Florida fire ants. We have mountains of mounds. They do not touch conventional grains. Barley yes, soy yes, veggies yes, food scraps oh yes, conventional grain- They stir clear. I had a bag that ripped open the other day. Ants won't touch the mess I missed. Split my coke at lunch today only 2 feet from it, came back with a towel 5 mins later and hundreds of ants were having a party. We have ants so bad that they attack our critters. We place cut in half 55 gallon drums over mounds to cover the amdro so the goats/chickens/duck/pigs don't get to the ant bait. Ants have never been seen in any feed bowl/pan/troft. Rats/mice oh yeah! Florida Fire Ants won't touch it.
I practically live outside caring for scores of critters. They eat on my critters, not their food (conventional foods).
 
I am doing research into it. I wrote a couple emails to inquire in a mild manor way. I'm curious why they ignore it (ANTS). I understand the dog food/ cat food reason because of being meat protein, and it gets infested with them- trust me, almost instantly. But when we hard boil whole soy beans, they will attack it. Not the soy in convent grain.
 
There are ants congregating around the purina flock raiser that is dropped on the ground under my Ducks feed container. Ugh. I bought a new container so that it is not as messy!
 
:confused: Florida ants are weird. I guess. lol. The only thing I remember about fire ants are they are horrible and need to die. ;) :mad:
 
Whole grains? I'm not an expert but seeds aren't something ants tend to bring back as food. Most seeds have natural defenses against mould and predators. That's why we grind and cook them, it breaks down these chemical and physical defenses. The ground feed has had its nutrients released, so the ants can use them.
 
I have to say, I don't exactly understand what you mean by "conventional grain". You mention barley but they targeting that and to me barley, wheat and oats are conventional grains. Whole grains will be harder for them to process, so they will be more likely to go for crushed grains or micronized like in pellets or crumbles.

I'm a beekeeper and ants, like bees, need protein to feed their young and sugars to fuel themselves, plus a complex array of other trace elements and possibly microbes too. They will go for things that contain the easiest and most efficient sources of these nutrients and when they find something particularly good they will tell their sisters so that within a short space of time the area is swarming with them foraging that source. If they are not touching something it is because there are other things within range that provide better sources of what they need. Bees forage blossoms for nectar and often there can be several blossoms flowering at once and the bees are all over one type but completely ignore another..... it is because the percentage of sugar in one of the blossoms is higher and therefore more easily made into honey, so they direct their resources to gather that nectar because it is efficient to do so.

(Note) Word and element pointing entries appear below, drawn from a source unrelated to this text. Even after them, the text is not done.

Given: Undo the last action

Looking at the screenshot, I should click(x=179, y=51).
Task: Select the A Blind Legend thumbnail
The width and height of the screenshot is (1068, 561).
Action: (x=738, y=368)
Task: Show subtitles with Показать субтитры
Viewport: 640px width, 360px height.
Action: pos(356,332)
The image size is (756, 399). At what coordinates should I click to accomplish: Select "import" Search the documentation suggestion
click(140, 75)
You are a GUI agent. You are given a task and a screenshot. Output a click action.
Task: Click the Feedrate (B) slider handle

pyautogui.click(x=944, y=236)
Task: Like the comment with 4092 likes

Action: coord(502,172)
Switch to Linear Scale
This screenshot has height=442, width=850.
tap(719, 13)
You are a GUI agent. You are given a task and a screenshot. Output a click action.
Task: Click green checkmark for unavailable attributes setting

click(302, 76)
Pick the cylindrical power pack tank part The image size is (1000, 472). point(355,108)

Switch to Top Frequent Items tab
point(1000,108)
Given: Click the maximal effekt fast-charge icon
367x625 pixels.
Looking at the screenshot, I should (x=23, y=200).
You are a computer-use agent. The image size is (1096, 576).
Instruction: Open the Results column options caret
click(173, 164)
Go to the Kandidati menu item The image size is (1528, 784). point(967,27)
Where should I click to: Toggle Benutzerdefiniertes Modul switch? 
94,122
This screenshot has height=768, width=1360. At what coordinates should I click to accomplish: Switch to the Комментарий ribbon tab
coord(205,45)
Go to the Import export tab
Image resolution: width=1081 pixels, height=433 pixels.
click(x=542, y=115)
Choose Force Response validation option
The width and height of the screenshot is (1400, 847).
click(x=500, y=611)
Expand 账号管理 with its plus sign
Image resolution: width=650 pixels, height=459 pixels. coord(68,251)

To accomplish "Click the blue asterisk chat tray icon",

Sometimes the flowers are not accessible to the bees..... the apple blossom is a prime example.... if the temperature is too cool and the flower doesn't open fully, the honey bees cannot reach the nectar, however bumble bees which have longer tongues, can still reach it.

I am no expert on ants but I think you are probably reading too much into their selective foraging. There are certainly documented examples of bees foraging on chicken feeders when no other source of protein is available or very limited and there is a high density of bees nearby like an overwinter commercial bee yard.